Kalākaua’s Worldwide Voyage, Part 1: Siam

#84 in the Moʻolelo series, I will be looking at Kalākaua’s worldwide voyage but not in chronological order

In January, 1881, a state dinner was held at the Hawaiian Hotel by Kalākaua’s ministers to wish him well for his proposed voyage around the world. “Hon. W.L. Green” (who later was implicated in supporting the Bayonet Constitution) made the following remarks:

You are all aware of the reasons that we are assembled here this evening, and that it is the purpose of His Majesty the King to proceed on a tour round the world. I consider it my duty to state that my colleagues and myself have endeavored to dissuade the king from taking this step, but as it was evident that the king had come to a decision on the subject in spite of the dangers which were represented to him, the ministers considered it their duty to take the greatest advantage they could from the undertaking.

“General Enthusiasm for King Kalakaua at Honolulu on the Eve of His Departure for Foreign Lands,” The Hawaiian Gazette, January 19, 1881.

He proceeded to enumerate the advantages to the sugar planting class of Kalākaua’a facilitating immigration – “repopulation” he called it.

Arch welcoming Kalākaua back from his worldwide voyage (source: gallery.hawaii.gov)

During his 1881 worldwide voyage, Kalākaua helped to secure laborers from Portugal and Japan. Kalakaua’s trip around the world took him to San Francisco, Japan, where he met with the emperor and discussed a confederation, Siam (Thailand), Malaysia, Burma, India, Egypt, where he was inducted into the (Egyptian order of freemason)], Naples and Rome in Italy, where he had an audience with the pope, Portugal, London, New York, Boston, New Bedford, Chicago, Omaha, Ogden, and finally back to San Francisco and Hawai’i. The trip took about nine months.

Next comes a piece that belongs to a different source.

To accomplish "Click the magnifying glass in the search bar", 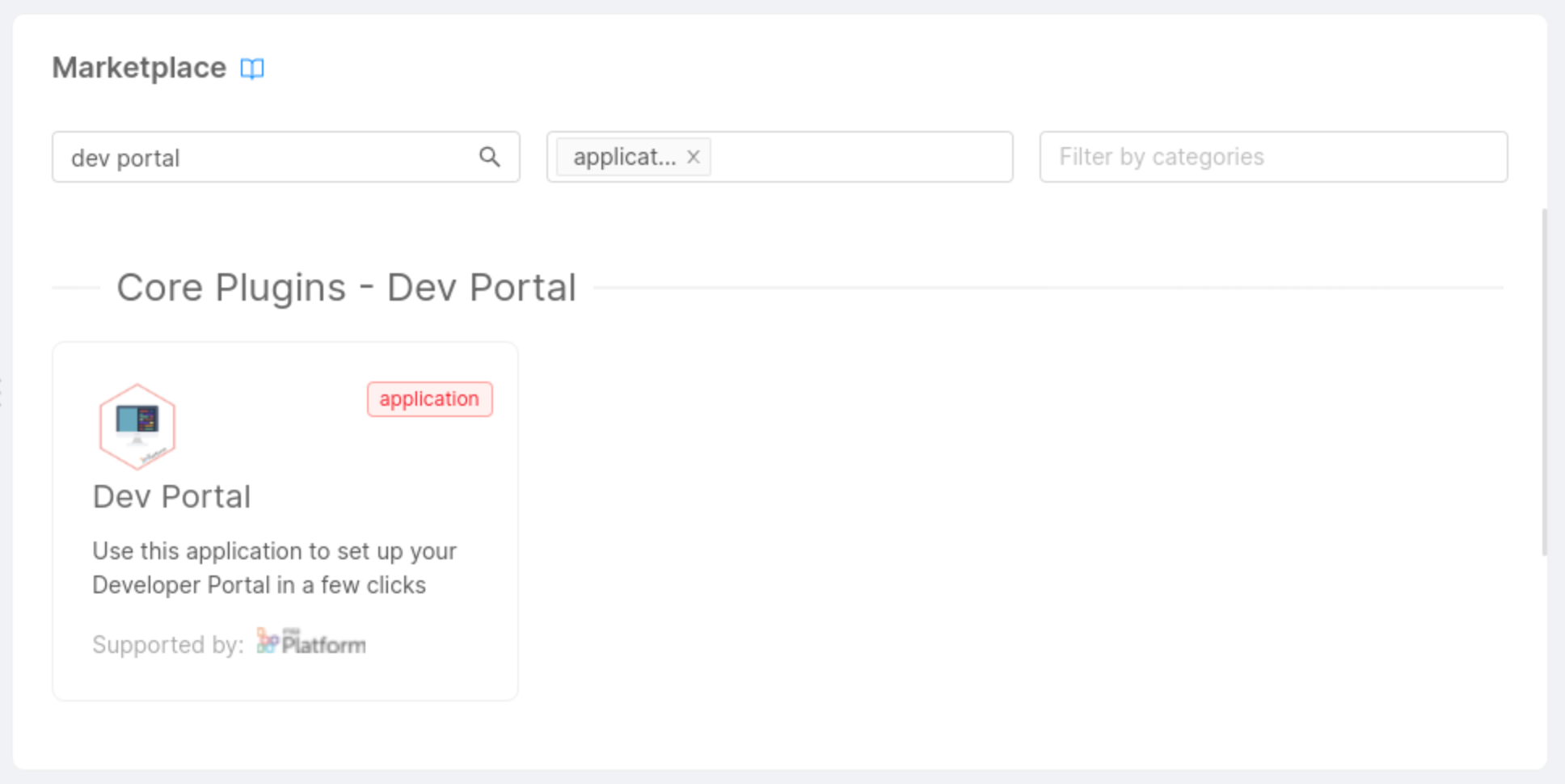I will point(490,157).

In April, 1881, Kalākaua arrived in Siam (Thailand), was met by the King’s Aide-de-camp and taken on a yacht – “a beautiful boat” – to Bangkok. there he received from the King of Siam a “royal robe succeeded by an elephant of solid gold!” and a book, The History of Siam “woven in gold on a dark fabric.” He was also “installed as a knight of the Grand Cross of Siam.” The King of Siam was described thus:

a man of about 27 years of age, with a firm and resolute face, no beard, a keen eye and a massive forehead. He was dressed for the occasion in a tunic of gold brocade, and a silk garment, worn by all Siamese of rank, round his legs…

Pacific Commercial Advertiser, July 2, 1881

The Siamese King expressed his regret that Kalākaua could not extend his stay and accompany him on a hunt and a tour of the country by yacht. Tiffany Lani Ing points out that only a few decades earlier, such a voyage would have been impossible to undertake so quickly – Hawaiʻi and the world were entering the steamship era. Lorenz Gonschor (2019) points out that Siam/Thailand was one of a handful of countries that avoided colonization (outside Europe, of course, which was doing the colonizing). Others included Japan, Ethiopia and Turkey. In 1881, Hawaiʻi would have been on this list, creating, I imagine, a bond of mutual resistance against European aggression.